The importance of supporting black businesses should be clear to everybody, especially while the spotlight is shining so brightly on racial inequality due to recent injustices. The fashion industry has a tainted history with inclusivity, being guilty of appropriation, segregation and tokenism amongst much more. This legacy is being changed by the actions of some of those in the industry, which includes the names on this list.
These are some of the talented black designers that you can help support.
An important voice for black culture in fashion, Grace Wales Bonner produces clothing that is rooted in her experiences as a mixed-race woman in the UK. Her politically conscious designs are far from going unrecognised, having won the British Fashion Council and Vogue Designer Fashion Fund award.

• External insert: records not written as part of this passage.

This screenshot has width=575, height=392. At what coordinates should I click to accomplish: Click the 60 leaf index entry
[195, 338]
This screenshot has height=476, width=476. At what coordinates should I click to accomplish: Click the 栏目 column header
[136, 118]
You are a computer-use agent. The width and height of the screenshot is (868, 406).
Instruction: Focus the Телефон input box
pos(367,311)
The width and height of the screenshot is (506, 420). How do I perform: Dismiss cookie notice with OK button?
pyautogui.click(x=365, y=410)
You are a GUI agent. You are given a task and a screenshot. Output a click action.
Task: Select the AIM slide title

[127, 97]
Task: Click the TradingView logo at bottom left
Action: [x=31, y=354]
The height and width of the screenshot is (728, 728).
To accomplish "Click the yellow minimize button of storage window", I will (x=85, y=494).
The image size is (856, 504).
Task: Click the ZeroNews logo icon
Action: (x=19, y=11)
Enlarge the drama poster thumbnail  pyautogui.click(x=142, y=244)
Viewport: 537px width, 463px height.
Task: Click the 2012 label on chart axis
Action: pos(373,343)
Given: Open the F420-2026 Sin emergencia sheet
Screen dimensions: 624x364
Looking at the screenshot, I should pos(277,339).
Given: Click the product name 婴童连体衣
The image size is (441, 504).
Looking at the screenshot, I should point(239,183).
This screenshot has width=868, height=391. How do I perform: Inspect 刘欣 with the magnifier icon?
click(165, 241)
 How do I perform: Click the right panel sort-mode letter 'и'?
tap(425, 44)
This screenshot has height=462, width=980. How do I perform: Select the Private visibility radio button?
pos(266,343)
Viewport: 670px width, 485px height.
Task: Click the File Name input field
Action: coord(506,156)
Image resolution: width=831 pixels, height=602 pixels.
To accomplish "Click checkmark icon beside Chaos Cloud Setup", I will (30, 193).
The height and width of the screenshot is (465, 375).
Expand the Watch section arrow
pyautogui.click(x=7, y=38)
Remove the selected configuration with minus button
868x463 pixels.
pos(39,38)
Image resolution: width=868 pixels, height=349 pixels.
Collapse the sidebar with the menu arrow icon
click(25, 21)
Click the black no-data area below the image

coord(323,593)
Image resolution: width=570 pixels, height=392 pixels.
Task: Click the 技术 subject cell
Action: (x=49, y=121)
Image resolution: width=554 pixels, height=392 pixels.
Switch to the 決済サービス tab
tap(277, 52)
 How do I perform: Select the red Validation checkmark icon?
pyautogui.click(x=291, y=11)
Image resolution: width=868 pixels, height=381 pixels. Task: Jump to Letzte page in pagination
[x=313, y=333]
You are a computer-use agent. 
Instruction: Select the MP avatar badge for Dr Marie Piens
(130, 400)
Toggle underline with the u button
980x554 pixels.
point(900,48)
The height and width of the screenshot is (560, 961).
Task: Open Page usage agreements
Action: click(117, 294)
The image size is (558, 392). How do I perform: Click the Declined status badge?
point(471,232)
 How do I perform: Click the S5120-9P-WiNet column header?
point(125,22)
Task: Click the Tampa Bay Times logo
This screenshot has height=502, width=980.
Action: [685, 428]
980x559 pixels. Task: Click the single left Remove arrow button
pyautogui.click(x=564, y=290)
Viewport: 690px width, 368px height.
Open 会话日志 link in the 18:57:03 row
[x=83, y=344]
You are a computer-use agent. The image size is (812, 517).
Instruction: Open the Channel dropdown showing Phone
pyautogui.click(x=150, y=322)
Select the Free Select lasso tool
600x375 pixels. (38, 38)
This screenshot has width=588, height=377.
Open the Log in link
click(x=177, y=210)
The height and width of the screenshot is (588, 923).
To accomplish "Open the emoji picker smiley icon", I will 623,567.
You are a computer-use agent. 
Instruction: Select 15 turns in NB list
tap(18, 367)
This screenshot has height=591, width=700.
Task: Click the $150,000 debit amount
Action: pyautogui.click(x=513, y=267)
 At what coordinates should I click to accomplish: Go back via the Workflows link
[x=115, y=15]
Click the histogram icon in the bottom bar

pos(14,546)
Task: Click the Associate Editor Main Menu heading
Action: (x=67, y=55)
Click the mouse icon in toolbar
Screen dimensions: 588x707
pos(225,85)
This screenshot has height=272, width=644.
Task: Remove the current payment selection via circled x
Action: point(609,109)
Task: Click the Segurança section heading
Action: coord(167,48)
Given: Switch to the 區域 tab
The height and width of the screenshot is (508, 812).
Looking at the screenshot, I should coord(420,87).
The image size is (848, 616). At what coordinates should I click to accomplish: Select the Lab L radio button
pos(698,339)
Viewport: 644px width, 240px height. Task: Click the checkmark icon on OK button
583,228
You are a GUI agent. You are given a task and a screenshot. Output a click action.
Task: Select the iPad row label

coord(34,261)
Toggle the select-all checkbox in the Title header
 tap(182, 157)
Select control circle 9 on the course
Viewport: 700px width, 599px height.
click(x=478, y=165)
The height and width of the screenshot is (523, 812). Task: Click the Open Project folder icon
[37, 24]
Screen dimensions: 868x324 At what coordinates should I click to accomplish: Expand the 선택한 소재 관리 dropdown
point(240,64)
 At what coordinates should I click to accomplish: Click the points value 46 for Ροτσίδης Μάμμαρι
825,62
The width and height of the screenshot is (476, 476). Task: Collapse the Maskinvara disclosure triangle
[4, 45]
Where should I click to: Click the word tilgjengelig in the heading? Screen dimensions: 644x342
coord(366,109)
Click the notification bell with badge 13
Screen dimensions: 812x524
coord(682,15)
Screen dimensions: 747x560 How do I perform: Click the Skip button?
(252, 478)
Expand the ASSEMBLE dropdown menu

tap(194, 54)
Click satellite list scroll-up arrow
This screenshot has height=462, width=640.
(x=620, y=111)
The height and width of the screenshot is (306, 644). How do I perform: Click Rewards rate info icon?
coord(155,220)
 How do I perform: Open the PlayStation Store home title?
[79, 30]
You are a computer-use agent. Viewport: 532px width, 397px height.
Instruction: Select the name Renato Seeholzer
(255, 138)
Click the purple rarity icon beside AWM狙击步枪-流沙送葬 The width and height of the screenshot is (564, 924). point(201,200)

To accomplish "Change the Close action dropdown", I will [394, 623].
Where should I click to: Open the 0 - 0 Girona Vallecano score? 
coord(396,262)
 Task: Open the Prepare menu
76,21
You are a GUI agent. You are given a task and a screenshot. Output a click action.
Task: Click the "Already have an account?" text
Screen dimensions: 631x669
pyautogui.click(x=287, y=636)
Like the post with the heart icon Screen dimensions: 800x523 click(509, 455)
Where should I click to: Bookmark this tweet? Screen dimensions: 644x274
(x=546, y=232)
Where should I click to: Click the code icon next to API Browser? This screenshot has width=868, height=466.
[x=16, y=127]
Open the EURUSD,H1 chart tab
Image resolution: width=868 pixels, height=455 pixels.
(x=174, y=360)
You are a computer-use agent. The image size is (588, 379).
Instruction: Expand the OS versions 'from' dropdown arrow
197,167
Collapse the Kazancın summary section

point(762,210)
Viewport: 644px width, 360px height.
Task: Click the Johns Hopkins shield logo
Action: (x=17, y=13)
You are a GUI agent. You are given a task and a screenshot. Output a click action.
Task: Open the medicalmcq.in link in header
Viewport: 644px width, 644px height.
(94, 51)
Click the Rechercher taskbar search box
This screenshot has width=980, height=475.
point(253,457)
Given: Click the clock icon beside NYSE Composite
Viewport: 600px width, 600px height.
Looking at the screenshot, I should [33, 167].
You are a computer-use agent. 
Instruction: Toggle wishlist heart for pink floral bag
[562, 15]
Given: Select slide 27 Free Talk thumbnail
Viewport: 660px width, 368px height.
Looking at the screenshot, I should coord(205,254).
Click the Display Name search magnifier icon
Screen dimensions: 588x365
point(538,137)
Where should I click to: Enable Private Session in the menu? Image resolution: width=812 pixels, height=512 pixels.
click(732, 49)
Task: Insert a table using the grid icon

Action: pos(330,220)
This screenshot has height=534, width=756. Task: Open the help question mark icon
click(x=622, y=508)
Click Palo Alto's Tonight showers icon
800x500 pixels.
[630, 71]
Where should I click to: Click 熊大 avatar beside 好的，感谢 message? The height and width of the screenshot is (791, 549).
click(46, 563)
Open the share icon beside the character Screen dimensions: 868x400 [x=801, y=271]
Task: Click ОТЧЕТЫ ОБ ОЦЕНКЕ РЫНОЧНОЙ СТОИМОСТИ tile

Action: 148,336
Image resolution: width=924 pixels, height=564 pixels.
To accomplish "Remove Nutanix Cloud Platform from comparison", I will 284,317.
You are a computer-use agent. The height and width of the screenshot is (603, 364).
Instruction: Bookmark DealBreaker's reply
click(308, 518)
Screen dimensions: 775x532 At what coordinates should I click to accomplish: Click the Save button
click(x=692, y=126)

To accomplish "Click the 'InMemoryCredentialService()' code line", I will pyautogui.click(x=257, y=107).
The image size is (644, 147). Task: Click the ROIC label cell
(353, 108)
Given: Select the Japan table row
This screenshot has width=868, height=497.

Using patchworking, distressing and deconstruction, this handcrafted fashion label takes a DIY approach that produces garments filled with character. Based in Los Angeles, this brand has managed to produce a recognisable aesthetic that shares tropes with workwear, punks and streetwear.
With designs that are as conceptually developed as they are aesthetically powerful, A-Cold-Wall has established itself as a pioneer in fashion. Starting a new chapter in its five-year history by showing in Milan last season, the brand is reaching a new degree of maturity.
It has also recently announced a fund for black businesses, for those who would benefit from the labels support.
Heralding from Amsterdam, Daily Paper has made a quick ascent in fashion. With signature bold colours and elevated casual silhouettes helping the label to forge its own path. Created by three childhood friends, the brand is informed by African culture when producing its collections.
Having landed herself on the Fashion East schedule during fashion week, Mowalola was quick to make an impact as her garments told narratives that were political, androgynous and overtly sensual. Having Skepta, Drake and Kanye amongst her ever-expanding list of fans, make sure you are not late to the Mowalola appreciation party.
A consistently outspoken figure on black issues, Kerby Jean Raymond, the founder and designer of Pyer Moss, has ensured to use his platform to not only bring attention to these issues but as a voice for change. A triad of shows titled “American, Also” which explored the life and history of African Americans are bound to go down in fashion history, having concluded with a show at Kings Theatre in Brooklyn last year.
A focus on community is one of the qualities which has made Martine Rose a formidable presence in the London fashion scene. Using pastiche and irony alongside innovative shapes and cuts, she has produced a look that has gone beyond having a cult following to worldwide recognition.
Launching her label in 2017, Londoner Bianca Saunders uses traditional menswear garments as the canvas for her inventive cutting which accentuates the movement in clothes. Having started to establish herself in the industry, the designer was named as one of Forbes’ annual 30 Under in the category for Arts and Culture.
German-born designer Eastwood Danso started his label whilst studying for his A-Levels. He quickly made an impression and gained the mentorship of Samuel Ross, founder of A-Cold-Wall, who gave the designer all of his NEWGEN bursary. Producing garments that reflect on cultural issues, the designer brings a relatively minimal eye to focus on the details in garments.